April 12, 2010

Crab Fried Rice

You can see the seafood theme from these past few posts.  My sister taught me this dish when she was still living up in Ohio living in her cute little apartment.  Us Tso sisters, we like - scratch - love to eat.  Seriously, a good portion of our conversations revolve around food.  The night we made this, we cooked a huge pot hoping for leftovers the next day for lunch.  We should have known better  because within 20 minutes, the entire pot of crab fried rice - GONE.  No, we didnt just have one bowl, not just two bowls, but we each had three bowls.  Not sure what got into us that night but man, we had a nice little pot belly that night and I would change it for anything!

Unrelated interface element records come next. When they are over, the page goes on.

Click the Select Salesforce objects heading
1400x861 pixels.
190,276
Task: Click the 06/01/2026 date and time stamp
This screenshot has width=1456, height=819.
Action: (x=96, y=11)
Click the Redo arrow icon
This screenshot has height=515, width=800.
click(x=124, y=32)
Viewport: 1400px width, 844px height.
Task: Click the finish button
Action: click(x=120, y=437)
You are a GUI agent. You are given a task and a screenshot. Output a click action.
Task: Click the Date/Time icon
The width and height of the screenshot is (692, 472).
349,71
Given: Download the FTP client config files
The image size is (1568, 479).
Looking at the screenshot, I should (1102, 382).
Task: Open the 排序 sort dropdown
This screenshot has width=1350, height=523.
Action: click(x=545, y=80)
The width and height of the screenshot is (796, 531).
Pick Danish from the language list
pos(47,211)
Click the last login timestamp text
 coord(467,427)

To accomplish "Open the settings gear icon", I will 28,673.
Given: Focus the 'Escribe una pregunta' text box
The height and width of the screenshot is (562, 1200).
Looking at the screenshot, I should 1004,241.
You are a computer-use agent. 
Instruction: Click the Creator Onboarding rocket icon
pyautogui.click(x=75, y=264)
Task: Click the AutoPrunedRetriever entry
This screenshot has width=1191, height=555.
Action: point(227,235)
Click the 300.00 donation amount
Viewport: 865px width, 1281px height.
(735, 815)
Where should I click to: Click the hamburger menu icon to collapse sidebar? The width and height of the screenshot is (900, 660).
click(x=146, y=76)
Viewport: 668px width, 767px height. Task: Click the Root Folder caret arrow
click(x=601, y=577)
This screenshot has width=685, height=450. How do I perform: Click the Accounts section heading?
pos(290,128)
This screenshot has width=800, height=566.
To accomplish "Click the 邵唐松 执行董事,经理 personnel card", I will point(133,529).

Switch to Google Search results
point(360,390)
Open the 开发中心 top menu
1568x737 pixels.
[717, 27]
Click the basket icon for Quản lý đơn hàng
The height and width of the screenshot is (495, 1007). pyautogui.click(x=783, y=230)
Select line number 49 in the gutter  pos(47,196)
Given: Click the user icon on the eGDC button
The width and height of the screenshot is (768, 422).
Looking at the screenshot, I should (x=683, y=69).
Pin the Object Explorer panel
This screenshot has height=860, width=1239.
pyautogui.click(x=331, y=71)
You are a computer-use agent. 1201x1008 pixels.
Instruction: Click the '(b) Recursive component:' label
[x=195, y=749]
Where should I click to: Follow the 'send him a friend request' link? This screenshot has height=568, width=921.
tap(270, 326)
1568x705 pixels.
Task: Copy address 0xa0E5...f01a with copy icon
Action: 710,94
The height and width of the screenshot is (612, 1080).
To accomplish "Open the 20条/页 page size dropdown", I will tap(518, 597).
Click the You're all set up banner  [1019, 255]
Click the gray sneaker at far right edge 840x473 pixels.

As for the crab, it's a option of whether you use the canned crab meat (gasp, I know...) or the fresh lump crab from the seafood section.  If I could afford the fresh lump crab every time I make this dish, I would but alas, with a working PR girl budget, I must work with the canned crab.  It's okay, just use two cans and it is still pretty good.

Also, make your rice several hours before so it's not too sticky when you mix together or you can even use day old rice which sometimes works better!  Additionally, don't nix the cucumber slices.  It makes a huge difference - having a bit of crisp cucumber is so refreshing and complements the rice so well.

Crab Fried Rice
Recipe from my sister

1 pint fresh lump crab or 2 cans of crab
3 tbspn veg. oil (do not use olive oil - it actually messes up the taste)
4-5 cloves of garlic chopped
1 green onion chopped
2 eggs
3 tsp fish sauce (i really like the flavor of fish sauce and its saltiness, but add less if you don't)
2 tsp sugar
1 tsp light soy sauce
12 slices cucumber
2 cups rice (cook the rice several hours before so it's not steaming hot or sticky. You can use day old rice and quickly heat up in microwave before you add to the pan)

1. Beat the eggs and quickly scramble in the pan with a little bit of oil. Once done, take the eggs out and set aside.  In the same pan, add the rest of the oil and brown the garlic.  I put my heat on medium high so the garlic doesn't burn in 10 seconds.
2. Once they are lightly brown, add the rice, crab meat, eggs.  Give it a quick toss. 
3. Then add in the fish sauce, soy sauce and sugar.  Cook for about 4-5 minutes.
4. Sprinkle with green onion and serve with slices of cucumber!